Sei que andamos ocupadíssimos com os laços familiares da esquerda e com os convites da direita para conselhos de administração, mas, não negando a importância nacional que tais temáticas carregam, talvez consigamos arranjar um tempinho para algo igualmente significativo. No curto espaço de nove dias, o governo português e a Comissão Europeia divergiram publicamente, não sobre metas orçamentais ou intervenções na banca, mas sobre um assunto em particular: a China.

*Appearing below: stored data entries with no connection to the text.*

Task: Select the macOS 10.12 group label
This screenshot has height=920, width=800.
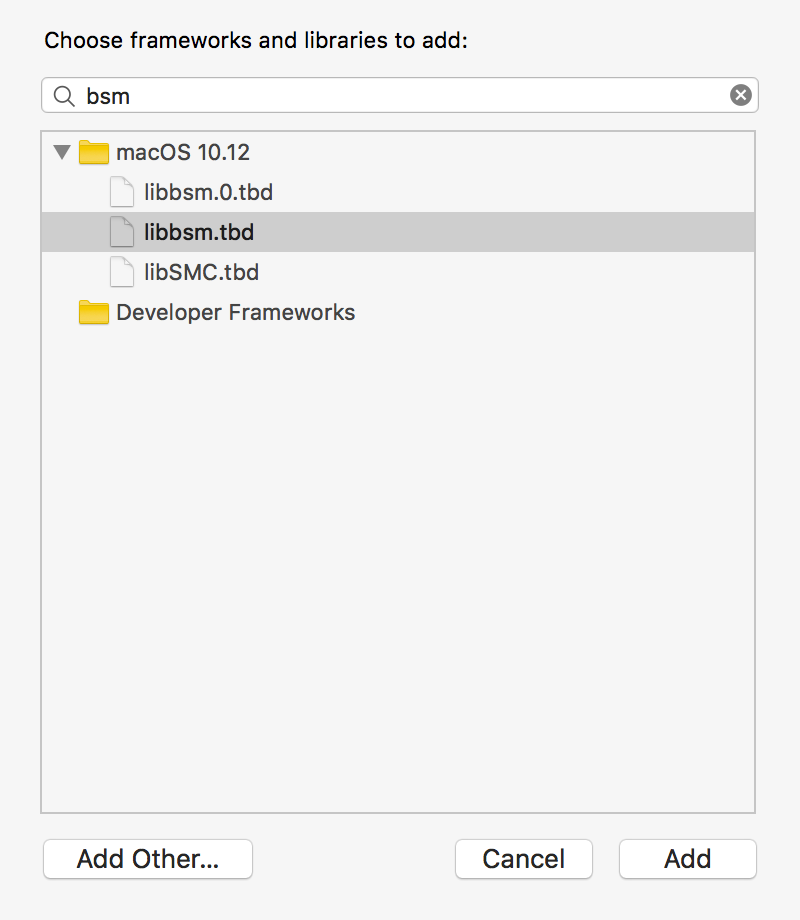Action: pyautogui.click(x=183, y=153)
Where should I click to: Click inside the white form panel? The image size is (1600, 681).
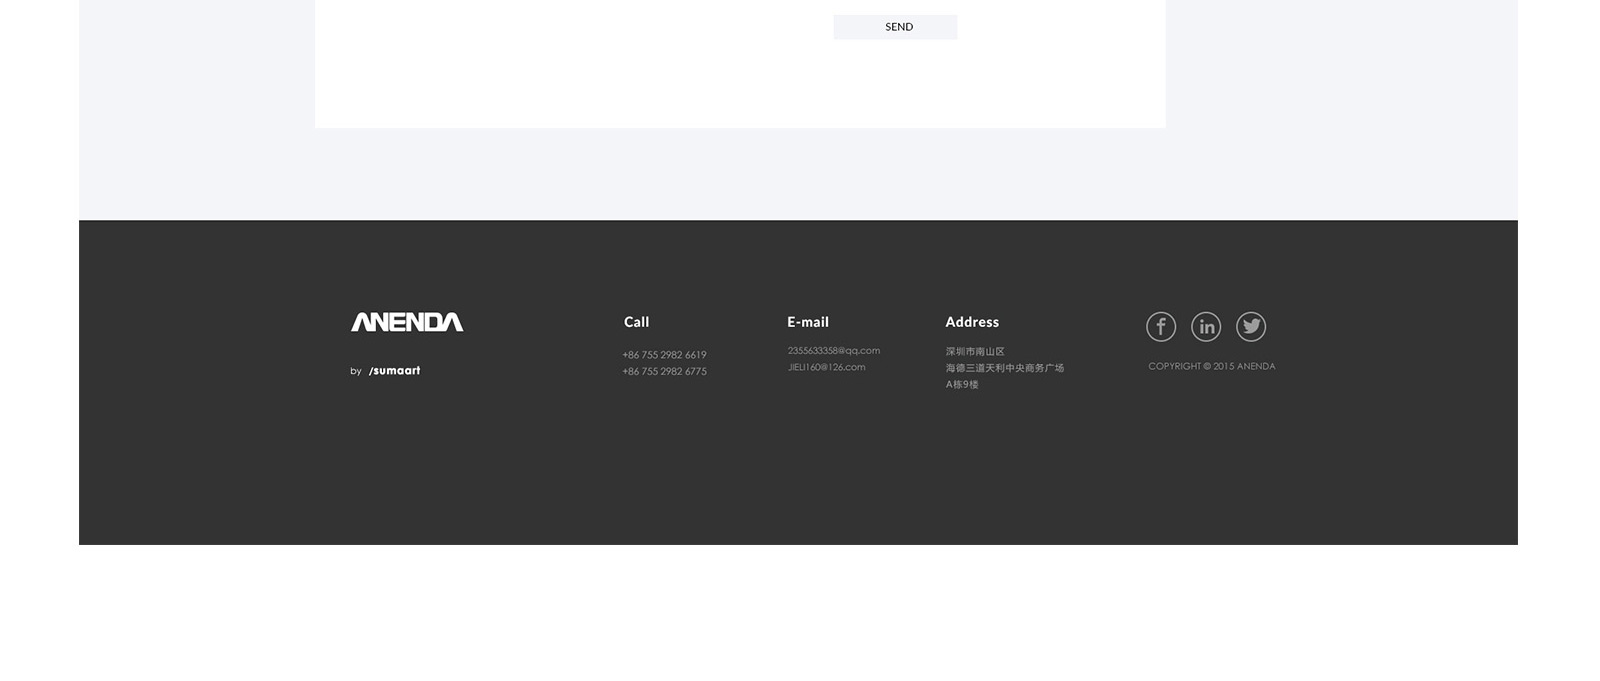coord(560,70)
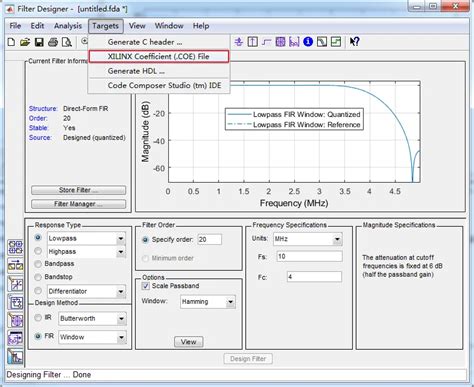Toggle the Scale Passband checkbox

pyautogui.click(x=146, y=286)
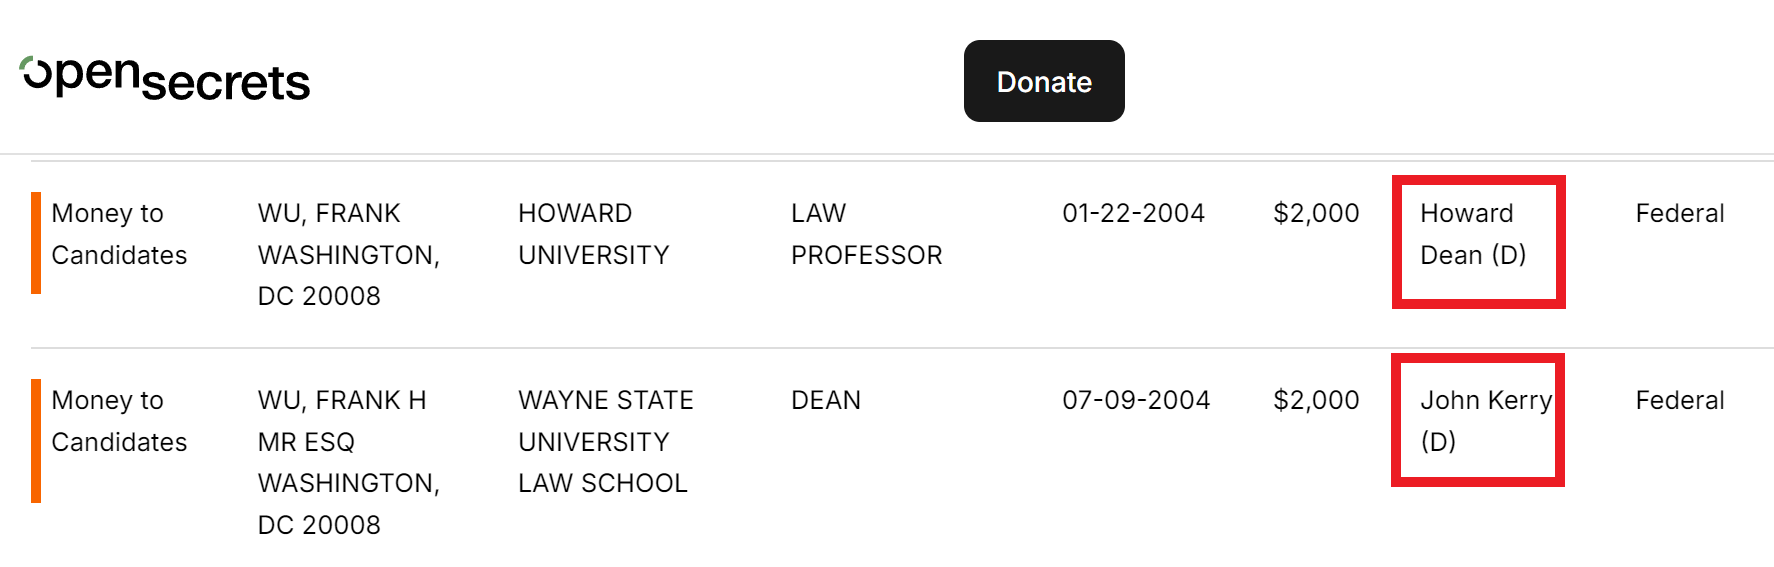
Task: Click the date 01-22-2004
Action: click(x=1134, y=213)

Se a 3 de março de 2019, há cerca de três semanas, o primeiro-ministro português criticou Bruxelas por “protecionismo” em relação ao investimento chinês, a Comissão Europeia não tardou em expor Portugal como desalinhado, considerando o regime de Xi Jinping um “rival sistémico” que promove “modelos alternativos” – isto é, anti-democráticos – de governação. Por cá, no entanto, nada se ouviu. A União Europeia assumiu pela primeira vez que o expansionismo da República Popular da China representa uma ameaça para o continente e os jornais portugueses, que tão competentemente cobriram a visita de Xi e toda a sua digressão de acordos, não fazem perguntas?

Façamo-las.

  1. O governo português acompanha a Comissão Europeia no seu pedido de “maior reciprocidade” e “abertura” da China às regras da ordem internacional? E fê-lo saber na sua receção a Xi Jinping?